On Thu, Oct 12, 2023 at 10:31:50AM +1100, Martin Thomson wrote:
> On Wed, Oct 11, 2023, at 20:42, Willy Tarreau wrote:
> > Or maybe something like this could work:
> >
> >    MAX_CONCURRENT_STREAMS = 100
> >    MAX_STREAMS = 100
> >    MAX_CONCURRENT_STREAMS = 10
> >
> > Older clients would learn 100 then 10, possibly dropping excess
> > streams, while new clients would learn MAX_STREAMS=100 and from
> > that point ignore MAX_CONCURRENT_STREAMS=10.
> 
> That's exactly the idea.  You could just start with MAX_CONCURRENT_STREAMS=10 as well, though you should be aware that some clients might choke when this value is less than 100, so your approach is probably the safest.

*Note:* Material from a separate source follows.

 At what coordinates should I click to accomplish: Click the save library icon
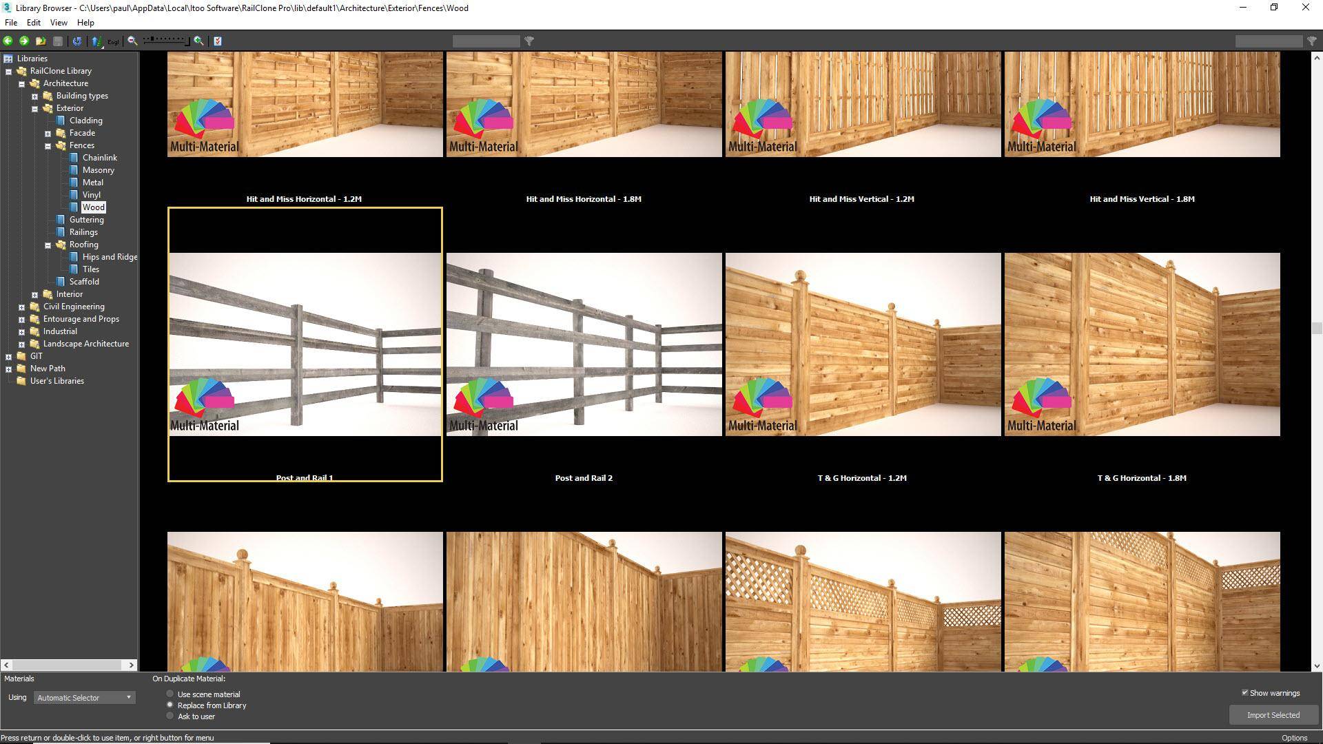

Related, I support a future RFC changing the initial setting for HTTP/2
SETTINGS_MAX_CONCURRENT_STREAMS to something much more limited,
such as 10.  (FYI: lighttpd sends SETTINGS_MAX_CONCURRENT_STREAMS 8.)

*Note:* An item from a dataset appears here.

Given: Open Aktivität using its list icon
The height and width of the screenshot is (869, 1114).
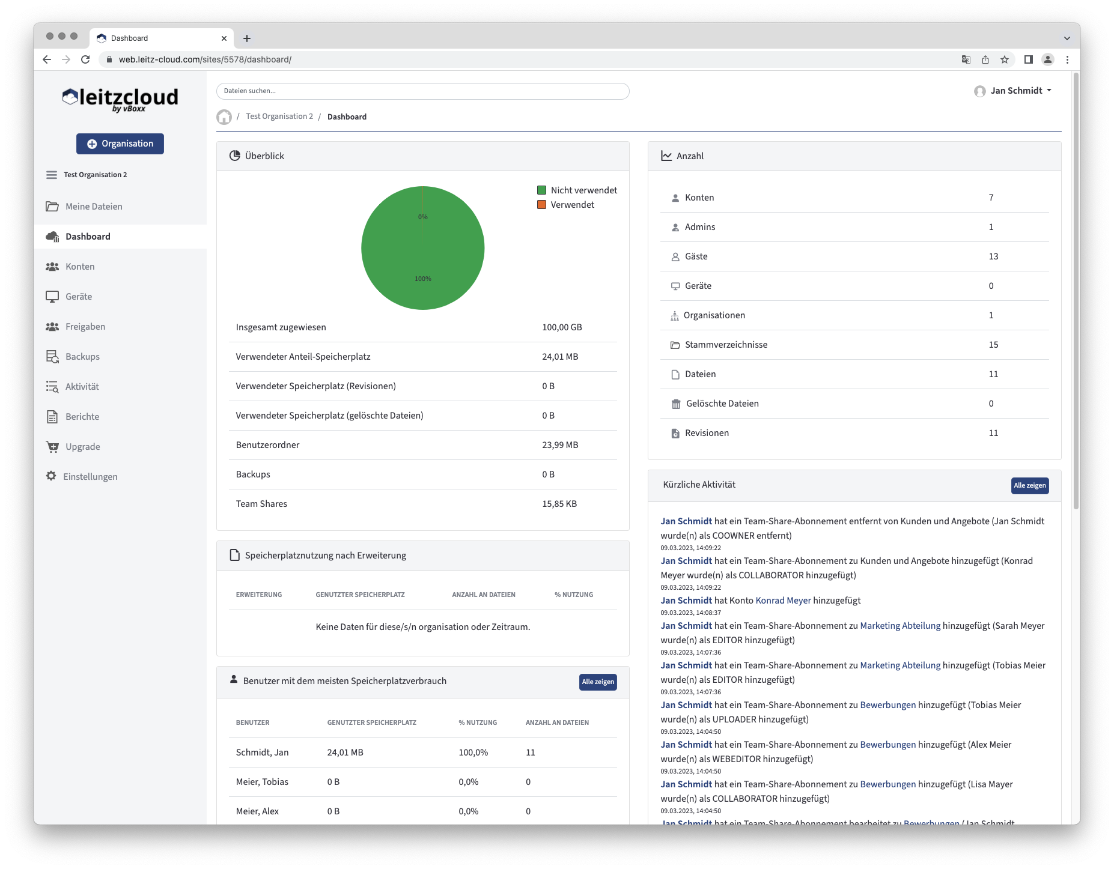Looking at the screenshot, I should pos(51,386).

RFC 9113: "Initially, there is no limit to this value.  It is
recommended that this value be no smaller than 100, so as to not
unnecessarily limit parallelism."

With a defined limit of 10, servers could then choose to increase
SETTINGS_MAX_CONCURRENT_STREAMS to 100 in the initial SETTINGS frame
sent to clients, or could choose to set MAX_STREAMS.  Yes, there might
be older clients which assume at least 100, but those older clients
would reduce their numbers over time after RFC guidance is updated.

Having such a lower limit would more easily allow servers to distinguish
request flood attacks (keeping the request pipeline full) from
legitimate traffic.  The current initial value of (unlimited) for
SETTINGS_MAX_CONCURRENT_STREAMS makes this more murky.  Since an
attacker can avoid sending SETTINGS acknowledgement, a server can not
rely on receiving a SETTINGS acknowledgment before enforcing a lower
concurrent streams limit, and so a server must use other heuristics.